Hailed by the New York Daily News as a “visionary for the twenty-first century,” philosopher and linguist William Crossman has made a name for himself with his advocacy for visual multimedia and voice-recognition software. This gamut of technologies, he predicts, will render written language obsolete and usher in a worldwide renaissance of communication by sound and image. He described this media revolution and why he looks forward to it in his book Voice In Voice Out: The Coming Age of Talking Computers (Regent Press, 2004). He continues to stump for text-free multimedia as director of the CompSpeak 2050 Institute for the Study of Talking Computers and Oral Cultures, which he founded.

What will this explosion of visual and auditory media mean for art? Crossman will answer that question in his upcoming Toronto conference session, “Exploring the Future Arts: Graphic, Sonic, Kinetic.” Crossman foresees electronic media galvanizing art worldwide by making possible new combinations of sound, graphics, and patterned movement. Session attendees will learn about the new formats and techniques, how artists exercise creativity while satisfying mass audiences, and how artists and their patrons can better promote, finance, and expand the reach of the arts far and wide.

Erica Orange

Today’s young career-seekers face a rapidly changing job market. Luckily, they have Erica Orange to help keep them up to speed. Vice president of Weiner, Edrich, Brown, Inc.—a futurist consulting firm that advises clients on marketing, product development, strategic planning, investments, human resources, and public affairs—she has firsthand expertise on the trends and technologies that are reshaping workplaces, employment, and career development everywhere. And she is devoted to sharing what she knows with the new generations: For four years, she chaired the Adjunct Board of Directors for ThinkQuest NYC, an annual competition in which student teams build educational Web sites; and she currently serves on Devry University’s Career Advisory Board.

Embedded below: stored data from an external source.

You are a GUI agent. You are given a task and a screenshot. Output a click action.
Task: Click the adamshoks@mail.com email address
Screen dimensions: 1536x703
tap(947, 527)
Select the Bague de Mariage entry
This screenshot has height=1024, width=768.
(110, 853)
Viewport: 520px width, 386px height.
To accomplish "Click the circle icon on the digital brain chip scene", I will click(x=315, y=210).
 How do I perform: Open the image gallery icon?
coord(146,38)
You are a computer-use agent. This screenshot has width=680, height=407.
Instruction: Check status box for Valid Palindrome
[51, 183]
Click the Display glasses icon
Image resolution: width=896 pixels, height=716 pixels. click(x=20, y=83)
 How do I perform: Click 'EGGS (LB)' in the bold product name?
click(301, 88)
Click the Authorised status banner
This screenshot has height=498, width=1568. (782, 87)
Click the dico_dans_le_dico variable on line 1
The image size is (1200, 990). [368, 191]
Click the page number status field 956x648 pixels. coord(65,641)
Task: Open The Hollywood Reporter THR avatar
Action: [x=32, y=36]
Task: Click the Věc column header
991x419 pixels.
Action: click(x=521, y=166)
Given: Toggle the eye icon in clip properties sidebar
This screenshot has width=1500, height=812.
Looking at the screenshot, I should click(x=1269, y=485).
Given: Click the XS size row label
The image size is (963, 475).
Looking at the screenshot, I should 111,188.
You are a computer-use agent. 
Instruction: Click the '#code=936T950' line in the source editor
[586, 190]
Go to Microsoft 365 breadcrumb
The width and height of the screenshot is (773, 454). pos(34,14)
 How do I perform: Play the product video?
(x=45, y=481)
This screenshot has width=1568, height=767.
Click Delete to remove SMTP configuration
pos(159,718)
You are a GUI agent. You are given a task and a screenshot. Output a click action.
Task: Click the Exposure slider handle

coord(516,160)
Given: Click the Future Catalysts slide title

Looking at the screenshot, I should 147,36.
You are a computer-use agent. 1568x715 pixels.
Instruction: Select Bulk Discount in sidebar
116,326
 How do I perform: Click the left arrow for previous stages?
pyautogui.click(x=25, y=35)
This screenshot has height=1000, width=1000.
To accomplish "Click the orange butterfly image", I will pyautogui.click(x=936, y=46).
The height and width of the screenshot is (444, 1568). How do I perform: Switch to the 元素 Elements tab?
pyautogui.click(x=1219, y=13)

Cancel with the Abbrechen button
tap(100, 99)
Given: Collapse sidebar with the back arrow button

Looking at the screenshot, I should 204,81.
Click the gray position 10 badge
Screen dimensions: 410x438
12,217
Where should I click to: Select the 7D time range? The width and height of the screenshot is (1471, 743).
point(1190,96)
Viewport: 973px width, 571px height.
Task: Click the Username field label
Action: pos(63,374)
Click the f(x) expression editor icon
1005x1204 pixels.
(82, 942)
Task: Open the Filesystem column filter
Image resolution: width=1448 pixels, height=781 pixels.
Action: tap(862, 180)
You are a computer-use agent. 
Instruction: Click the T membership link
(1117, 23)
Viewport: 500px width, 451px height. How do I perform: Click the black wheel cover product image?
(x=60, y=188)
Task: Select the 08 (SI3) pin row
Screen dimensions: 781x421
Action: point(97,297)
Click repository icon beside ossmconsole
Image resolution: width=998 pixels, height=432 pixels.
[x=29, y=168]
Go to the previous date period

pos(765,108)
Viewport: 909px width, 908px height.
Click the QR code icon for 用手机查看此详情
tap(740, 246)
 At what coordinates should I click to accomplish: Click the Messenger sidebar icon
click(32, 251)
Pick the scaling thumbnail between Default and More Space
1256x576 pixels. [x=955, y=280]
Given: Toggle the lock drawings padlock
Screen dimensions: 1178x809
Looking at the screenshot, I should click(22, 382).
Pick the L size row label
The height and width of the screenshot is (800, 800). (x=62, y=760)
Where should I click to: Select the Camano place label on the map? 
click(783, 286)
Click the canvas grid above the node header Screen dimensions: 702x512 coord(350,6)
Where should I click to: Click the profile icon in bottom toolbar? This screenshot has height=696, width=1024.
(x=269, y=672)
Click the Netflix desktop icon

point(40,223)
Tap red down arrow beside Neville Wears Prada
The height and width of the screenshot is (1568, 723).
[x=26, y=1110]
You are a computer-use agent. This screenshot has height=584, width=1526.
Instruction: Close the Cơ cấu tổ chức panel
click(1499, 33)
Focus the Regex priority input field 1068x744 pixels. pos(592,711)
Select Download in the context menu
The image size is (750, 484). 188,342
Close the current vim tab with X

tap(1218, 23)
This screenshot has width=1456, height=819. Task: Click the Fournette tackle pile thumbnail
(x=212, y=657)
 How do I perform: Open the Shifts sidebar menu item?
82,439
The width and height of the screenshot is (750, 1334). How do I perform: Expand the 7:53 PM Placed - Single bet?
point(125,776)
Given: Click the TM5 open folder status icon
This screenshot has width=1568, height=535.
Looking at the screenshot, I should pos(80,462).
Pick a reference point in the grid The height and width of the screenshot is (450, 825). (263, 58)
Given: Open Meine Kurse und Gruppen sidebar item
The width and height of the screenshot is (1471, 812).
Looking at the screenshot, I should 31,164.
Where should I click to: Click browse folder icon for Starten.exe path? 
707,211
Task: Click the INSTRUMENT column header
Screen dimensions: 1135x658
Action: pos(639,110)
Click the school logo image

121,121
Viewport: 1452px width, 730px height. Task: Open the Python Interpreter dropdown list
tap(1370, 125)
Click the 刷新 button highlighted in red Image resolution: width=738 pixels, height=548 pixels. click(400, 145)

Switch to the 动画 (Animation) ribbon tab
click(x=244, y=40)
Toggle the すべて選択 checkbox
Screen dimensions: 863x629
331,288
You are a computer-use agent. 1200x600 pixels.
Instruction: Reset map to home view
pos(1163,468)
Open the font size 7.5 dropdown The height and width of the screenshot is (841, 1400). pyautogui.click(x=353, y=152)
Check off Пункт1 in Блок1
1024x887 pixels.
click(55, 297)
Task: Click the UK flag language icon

Orange has attended the World Future Society’s annual WorldFuture conference for both of the past two years. She will return this year to co-host with Jared Weiner a third conference session, “Cultural Shifts Among Global Youths: Part III.” Participants will get a robust review of the social, social, technological, economic, political, demographic, and environmental trends that are currently impacting the future of young people around the world, and the strategies that will help young people and their elders alike to meet the looming challenges.

John Smart

It’s a rare speaker who can engage audiences equally in corporate board rooms, university classrooms, and on stage at Burning Man Festival, Nevada’s notorious, annual desert rite of radical self-expression and edgy creativity. John Smart is such a speaker. He’s founder and president of the futurist firm Acceleration Studies Foundation, a respected associate professor of emerging technologies at the University of Advancing Technology, and sits on the Advisory Board member at numerous global futures institutions, including Singularity University. He is also the recurring host of Futurecamp, a Burning Man mainstay that Australian reviewer Amplfy.com describes as “legendary.”

No matter where he is, Smart is a compelling guide to the forces of accelerating technological change, evolutionary development, and social resiliency. You’ll find him at this year’s WorldFuture conference, where he will present on “Chemical Brain Preservation: How to Live ‘Forever.’” He will describe the procedure, now in development, by which doctors might remove a dying person’s brain and preserve it in full, with all of the person’s stored memories and knowledge, so that he or she can be revived at a later date. Smart will forecast when this procedure might debut, and what implications it holds for medicine and society.